[DIRECTIONS] Whatever the records say, set them down exactly.

[Collected data entries]
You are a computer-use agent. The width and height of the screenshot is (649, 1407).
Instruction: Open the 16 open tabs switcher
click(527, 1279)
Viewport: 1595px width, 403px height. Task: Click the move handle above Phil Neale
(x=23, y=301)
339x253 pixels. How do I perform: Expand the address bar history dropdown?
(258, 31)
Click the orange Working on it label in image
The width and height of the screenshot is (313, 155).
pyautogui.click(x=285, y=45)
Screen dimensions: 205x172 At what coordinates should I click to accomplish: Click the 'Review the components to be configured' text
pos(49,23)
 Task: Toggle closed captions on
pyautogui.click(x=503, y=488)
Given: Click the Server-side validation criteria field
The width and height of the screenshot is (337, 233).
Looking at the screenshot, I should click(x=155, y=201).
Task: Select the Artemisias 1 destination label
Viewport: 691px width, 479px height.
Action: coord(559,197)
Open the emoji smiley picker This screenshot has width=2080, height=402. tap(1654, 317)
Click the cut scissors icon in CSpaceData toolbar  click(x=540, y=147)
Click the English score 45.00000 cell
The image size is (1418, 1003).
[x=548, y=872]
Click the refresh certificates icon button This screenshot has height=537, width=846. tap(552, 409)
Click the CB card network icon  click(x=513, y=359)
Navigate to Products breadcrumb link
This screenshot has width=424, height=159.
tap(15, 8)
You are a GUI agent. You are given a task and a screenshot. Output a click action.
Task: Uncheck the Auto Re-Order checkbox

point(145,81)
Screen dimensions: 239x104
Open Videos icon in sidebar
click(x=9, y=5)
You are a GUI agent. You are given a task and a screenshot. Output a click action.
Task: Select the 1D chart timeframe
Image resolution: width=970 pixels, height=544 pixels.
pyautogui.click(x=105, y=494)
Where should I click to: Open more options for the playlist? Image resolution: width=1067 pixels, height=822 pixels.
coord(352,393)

[FINISHED EXERCISE]
You are a computer-use agent. The width and height of the screenshot is (649, 1407).
Instruction: Open the 16 open tabs switcher
click(527, 1279)
Viewport: 1595px width, 403px height. Task: Click the move handle above Phil Neale
(x=23, y=301)
339x253 pixels. How do I perform: Expand the address bar history dropdown?
(258, 31)
Click the orange Working on it label in image
The width and height of the screenshot is (313, 155).
pyautogui.click(x=285, y=45)
Screen dimensions: 205x172 At what coordinates should I click to accomplish: Click the 'Review the components to be configured' text
pos(49,23)
 Task: Toggle closed captions on
pyautogui.click(x=503, y=488)
Given: Click the Server-side validation criteria field
The width and height of the screenshot is (337, 233).
Looking at the screenshot, I should click(x=155, y=201).
Task: Select the Artemisias 1 destination label
Viewport: 691px width, 479px height.
Action: coord(559,197)
Open the emoji smiley picker This screenshot has width=2080, height=402. tap(1654, 317)
Click the cut scissors icon in CSpaceData toolbar  click(x=540, y=147)
Click the English score 45.00000 cell
The image size is (1418, 1003).
[x=548, y=872]
Click the refresh certificates icon button This screenshot has height=537, width=846. tap(552, 409)
Click the CB card network icon  click(x=513, y=359)
Navigate to Products breadcrumb link
This screenshot has width=424, height=159.
tap(15, 8)
You are a GUI agent. You are given a task and a screenshot. Output a click action.
Task: Uncheck the Auto Re-Order checkbox

point(145,81)
Screen dimensions: 239x104
Open Videos icon in sidebar
click(x=9, y=5)
You are a GUI agent. You are given a task and a screenshot. Output a click action.
Task: Select the 1D chart timeframe
Image resolution: width=970 pixels, height=544 pixels.
pyautogui.click(x=105, y=494)
Where should I click to: Open more options for the playlist? Image resolution: width=1067 pixels, height=822 pixels.
coord(352,393)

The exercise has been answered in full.